She shrugged, tried the spaghetti again, and pulled the pot off the stove. She headed for the sink with it, and dumped the whole of its contents into a strainer. Then she looked me in the eye. “Did you ask to see their ID?” She shrugged. “That could’ve been faked, too.”

“But they’d been downstairs at the insurance office. They fixed their phones. You’re not saying they put a wiretap on them, too?”

“No, they wouldn’t have any reason to do that, would they? But whatever was done to your phone would’ve been done to the nearest office to yours just to make the whole scam seem real. Think about it, Charley. Have you got a case that might interest somebody else that much?”

“I might have.”

“You know, for a hotshot lawyer, in some ways you’re pretty naive, you know that?”

“It’s always a pleasure to be complimented.”

“Now get out of here, and sit down at the table. I’ll be serving everything in two minutes flat.”

Maybe it was three. Not a moment longer, though. She came at me with salad and spaghetti, a plate in each hand, banged them down before me, and then she set a glass and filled it with a red liquid from a decanter that looked suspiciously like light Chianti.

“You can drink it,” she said, “and so can I.”

“What is it?”

“Cranberry juice. Try it. I think it sort of tastes like wine.”

Whether it did or whether it didn’t, the dinner was a grand success. As she herself sat down, she apologized for the modesty of the meal. “Been asleep all day,” she said. “I had to hustle this up from what I had on hand.” I assured her she was a great little hustler, and she gave me one of her raised-eyebrow looks.

She told me that because of the body out on Beulah Road, she’d missed the Higgins funeral. Maybe it was just as well. But then we just goofed around verbally, discussing personalities and situations. I told her one of the few Mark Evola stories she hadn’t heard from me. She countered with the latest on Dominic Benda: He was using some of his retirement money to buy his old patrol car from the county because he said he was more comfortable in it than he was in his living room. Stuff like that. We
knew we were skirting around the real issues, but that was all right. There’d be time for that later. Meanwhile, the spaghetti was fine. The meatballs may have tasted a bit more Swedish than Calabrese, the salad dressing may have come out of a Paul Newman bottle, and the cranberry juice—well, maybe only a
little
like wine—but the total effect was just right.
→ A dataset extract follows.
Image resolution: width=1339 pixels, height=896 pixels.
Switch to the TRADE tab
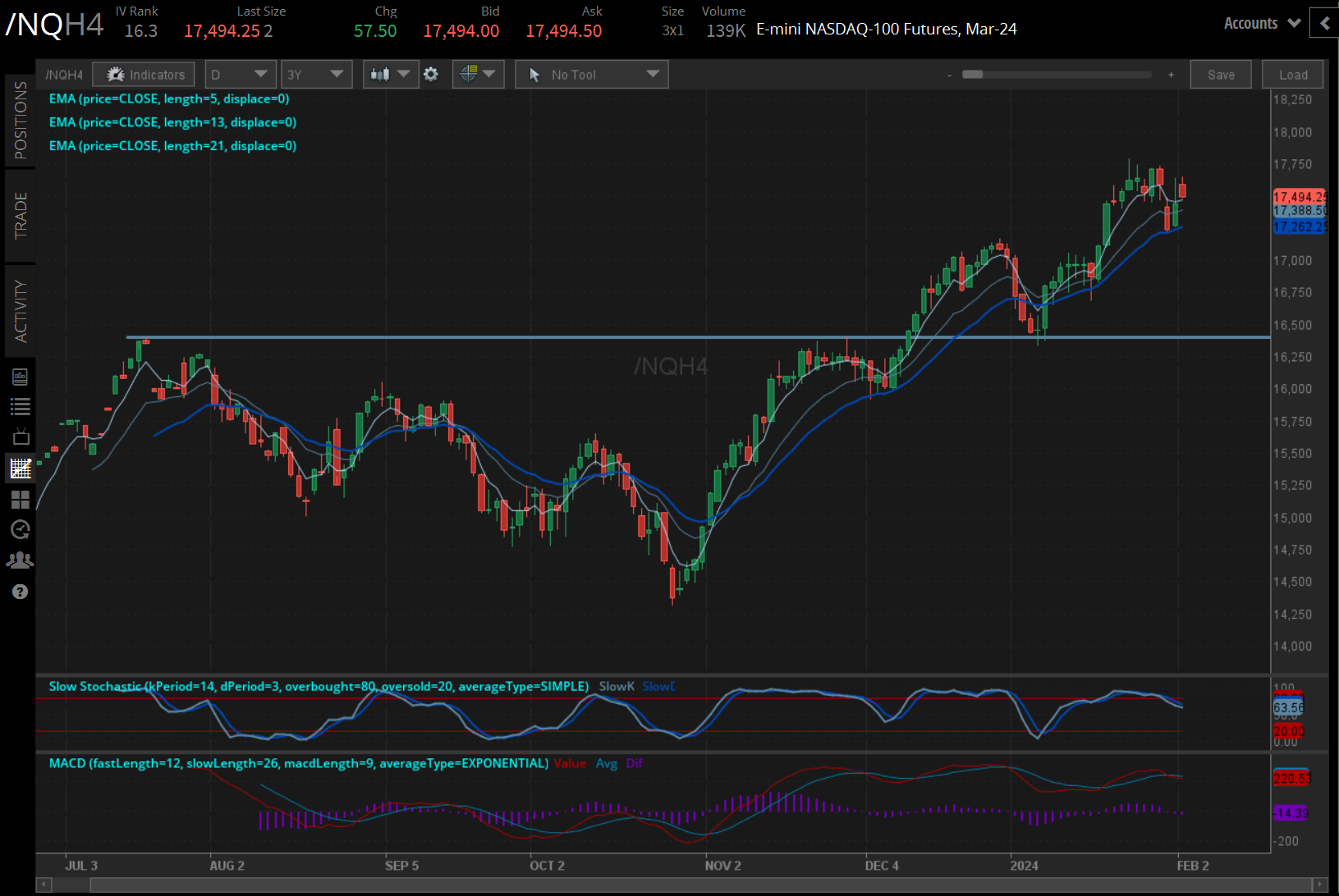point(20,216)
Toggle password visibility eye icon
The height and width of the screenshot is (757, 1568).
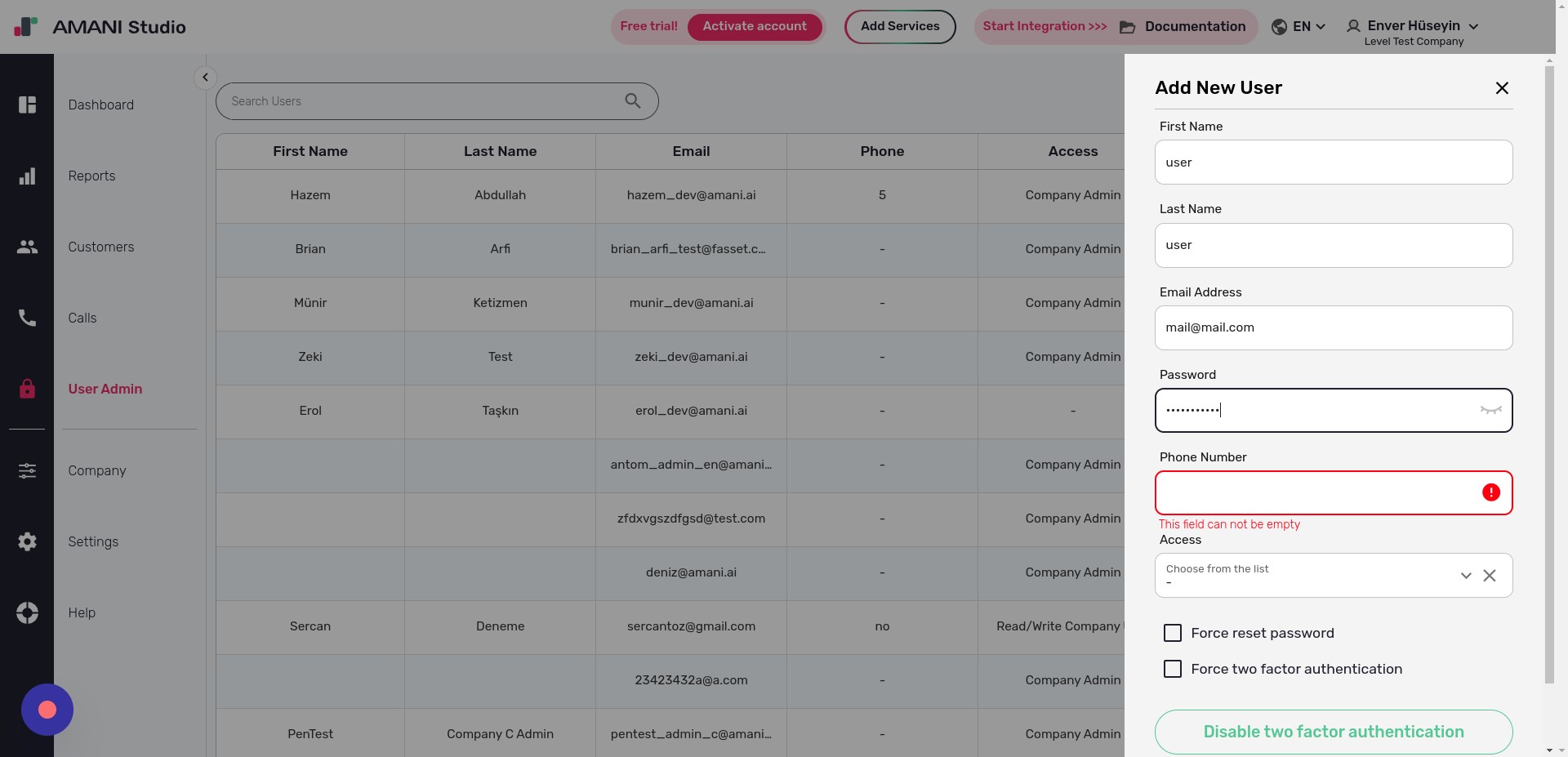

I think Sue’s confidence had been restored by our exchange in the kitchen. Although I wasn’t quite prepared to admit she was right about my visitors from Michigan Bell, she had made a good case, and she knew it. And she had shaken me up in the process. Score one for her.

What with dessert—ice cream from the freezer—and my after-dinner cigar, it was after nine before we got to the dishes and general washing up around the kitchen. I always take part. It was part of the bargain between us.

Somehow it wasn’t long afterward that we found our way to her bed. And Dr. Charley Sloan performed another miracle of sexual healing. Miracle? That may be an exaggeration. Let’s call it a successful operation. The important thing is that it got her talking afterward about the things that had moved her to invite me over in the first place. We lay together, the covers up around us, my arm around her, and we talked.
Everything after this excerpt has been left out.